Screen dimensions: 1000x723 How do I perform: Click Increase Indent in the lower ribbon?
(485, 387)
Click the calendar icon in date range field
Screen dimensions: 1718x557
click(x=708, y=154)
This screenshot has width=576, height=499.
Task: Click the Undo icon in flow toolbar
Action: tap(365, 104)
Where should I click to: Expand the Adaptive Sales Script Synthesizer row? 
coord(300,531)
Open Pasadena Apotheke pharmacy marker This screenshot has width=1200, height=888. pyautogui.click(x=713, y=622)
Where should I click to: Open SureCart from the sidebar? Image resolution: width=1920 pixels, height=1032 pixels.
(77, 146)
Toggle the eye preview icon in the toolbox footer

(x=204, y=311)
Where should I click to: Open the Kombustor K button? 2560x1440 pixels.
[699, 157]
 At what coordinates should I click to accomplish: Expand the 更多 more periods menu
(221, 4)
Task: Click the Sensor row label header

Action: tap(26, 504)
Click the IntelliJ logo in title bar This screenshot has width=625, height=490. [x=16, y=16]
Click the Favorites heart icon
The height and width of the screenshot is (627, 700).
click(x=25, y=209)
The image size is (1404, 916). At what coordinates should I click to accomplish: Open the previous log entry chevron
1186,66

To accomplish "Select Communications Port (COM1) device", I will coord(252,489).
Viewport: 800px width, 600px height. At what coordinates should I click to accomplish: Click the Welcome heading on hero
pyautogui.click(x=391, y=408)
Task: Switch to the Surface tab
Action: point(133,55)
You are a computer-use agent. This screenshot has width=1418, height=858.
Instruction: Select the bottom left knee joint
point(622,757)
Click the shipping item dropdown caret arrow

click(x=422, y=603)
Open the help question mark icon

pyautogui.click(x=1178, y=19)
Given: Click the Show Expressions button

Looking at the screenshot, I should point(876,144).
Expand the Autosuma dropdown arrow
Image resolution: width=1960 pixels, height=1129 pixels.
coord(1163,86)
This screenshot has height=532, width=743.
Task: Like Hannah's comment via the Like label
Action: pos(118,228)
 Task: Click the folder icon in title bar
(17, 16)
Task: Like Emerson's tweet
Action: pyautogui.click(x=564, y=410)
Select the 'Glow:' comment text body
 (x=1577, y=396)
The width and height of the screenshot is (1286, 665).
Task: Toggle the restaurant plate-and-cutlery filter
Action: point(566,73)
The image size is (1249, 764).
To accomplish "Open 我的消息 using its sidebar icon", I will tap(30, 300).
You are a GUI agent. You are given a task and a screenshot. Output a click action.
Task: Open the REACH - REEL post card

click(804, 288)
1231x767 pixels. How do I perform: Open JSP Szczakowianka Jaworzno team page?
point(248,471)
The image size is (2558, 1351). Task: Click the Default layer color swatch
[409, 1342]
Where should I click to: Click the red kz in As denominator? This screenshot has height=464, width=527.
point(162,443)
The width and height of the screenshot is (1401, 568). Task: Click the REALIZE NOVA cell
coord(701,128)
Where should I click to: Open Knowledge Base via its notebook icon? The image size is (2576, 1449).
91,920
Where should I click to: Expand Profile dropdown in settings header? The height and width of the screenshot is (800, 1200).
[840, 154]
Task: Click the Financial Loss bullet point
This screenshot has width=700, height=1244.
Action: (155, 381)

• _Set problem_
Write out every line above, starting with the line that contains "Where should I click to: Open the" and going on through the line that contains "Action: pyautogui.click(x=564, y=410)", reproducing each one exactly.

• _Exercise output_
Where should I click to: Open the Kombustor K button? 2560x1440 pixels.
[699, 157]
 At what coordinates should I click to accomplish: Expand the 更多 more periods menu
(221, 4)
Task: Click the Sensor row label header

Action: tap(26, 504)
Click the IntelliJ logo in title bar This screenshot has width=625, height=490. [x=16, y=16]
Click the Favorites heart icon
The height and width of the screenshot is (627, 700).
click(x=25, y=209)
The image size is (1404, 916). At what coordinates should I click to accomplish: Open the previous log entry chevron
1186,66

To accomplish "Select Communications Port (COM1) device", I will coord(252,489).
Viewport: 800px width, 600px height. At what coordinates should I click to accomplish: Click the Welcome heading on hero
pyautogui.click(x=391, y=408)
Task: Switch to the Surface tab
Action: point(133,55)
You are a computer-use agent. This screenshot has width=1418, height=858.
Instruction: Select the bottom left knee joint
point(622,757)
Click the shipping item dropdown caret arrow

click(x=422, y=603)
Open the help question mark icon

pyautogui.click(x=1178, y=19)
Given: Click the Show Expressions button

Looking at the screenshot, I should point(876,144).
Expand the Autosuma dropdown arrow
Image resolution: width=1960 pixels, height=1129 pixels.
coord(1163,86)
This screenshot has height=532, width=743.
Task: Like Hannah's comment via the Like label
Action: pos(118,228)
 Task: Click the folder icon in title bar
(17, 16)
Task: Like Emerson's tweet
Action: pyautogui.click(x=564, y=410)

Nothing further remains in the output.